Minister of Water, Land and Resource Stewardship of British Columbia
- Incumbent
- Assumed office November 18, 2024
- Premier: David Eby
- Preceded by: Nathan Cullen

Member of the British Columbia Legislative Assembly for Powell River-Sunshine Coast
- Incumbent
- Assumed office October 19, 2024
- Preceded by: Nicholas Simons

Personal details
- Born: 1968 or 1969 (age 56–57) Vernon, British Columbia
- Party: BC NDP
- Alma mater: University of British Columbia British Columbia Institute of Technology
- Occupation: Journalist

= Randene Neill =

Canadian politician

Randene Neill is a Canadian politician and former journalist. She was elected to the Legislative Assembly of British Columbia in the 2024 general election, representing the electoral district of Powell River-Sunshine Coast as a member of the British Columbia New Democratic Party. Neill was appointed Minister of Water, Land and Resource Stewardship by Premier David Eby in November 2024.

== Early life and career ==
Born in Vernon, British Columbia, Neill studied at the University of British Columbia, graduating in 1991 with a Bachelor of Arts, and at the British Columbia Institute of Technology, graduating in 1996. She joined BCTV in 1998 as a news writer and reporter, and was appointed noon news anchor when the station rebranded as Global BC in 2001. In 2011, she became the station's late-night news anchor, later moving to the morning news. Neill left Global in 2016 to work as a communications director with Anthem Properties. In 2021, she returned to broadcasting as the morning co-anchor for all-news radio station CKWX, leaving in 2022 after a ten-month stint.

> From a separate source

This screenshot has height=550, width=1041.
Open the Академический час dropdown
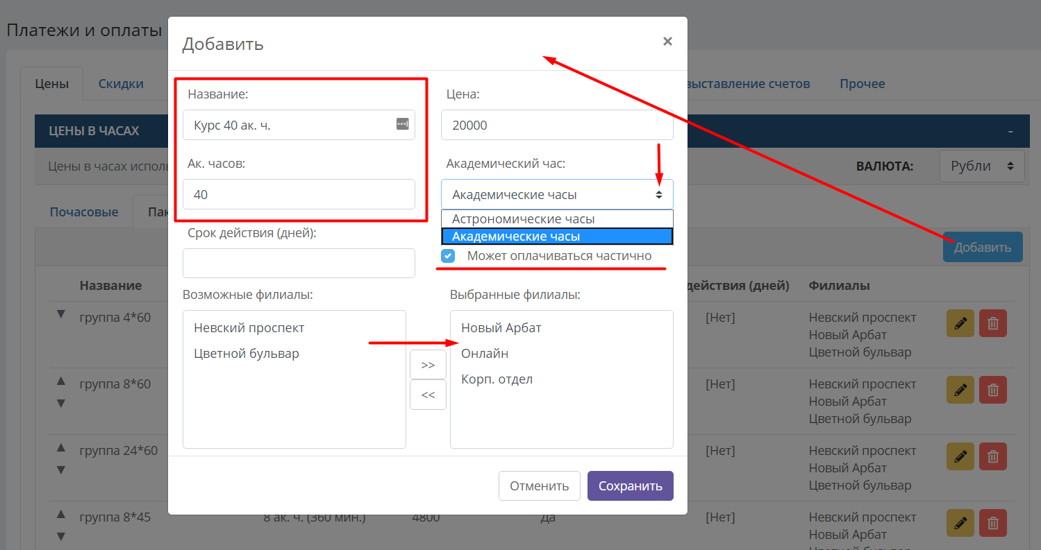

A video of Neill during an animal adoption segment at Global BC went viral when a shelter dog jumped on her and licked her face, while another dog ran around.

Neill currently resides in Pender Harbour, having moved there in 2020.

== Political career ==
After incumbent MLA Nicholas Simons announced he would not seek re-election, Neill successfully ran for the British Columbia New Democratic Party nomination for the riding of Powell River-Sunshine Coast. She ran against 5 other candidates, and after 4 rounds of counting she secured the nomination on June 8, 2024. She was elected as MLA in the 2024 British Columbia general election, and was appointed Minister of Water, Land and Resource Stewardship by Premier David Eby on November 18, 2024.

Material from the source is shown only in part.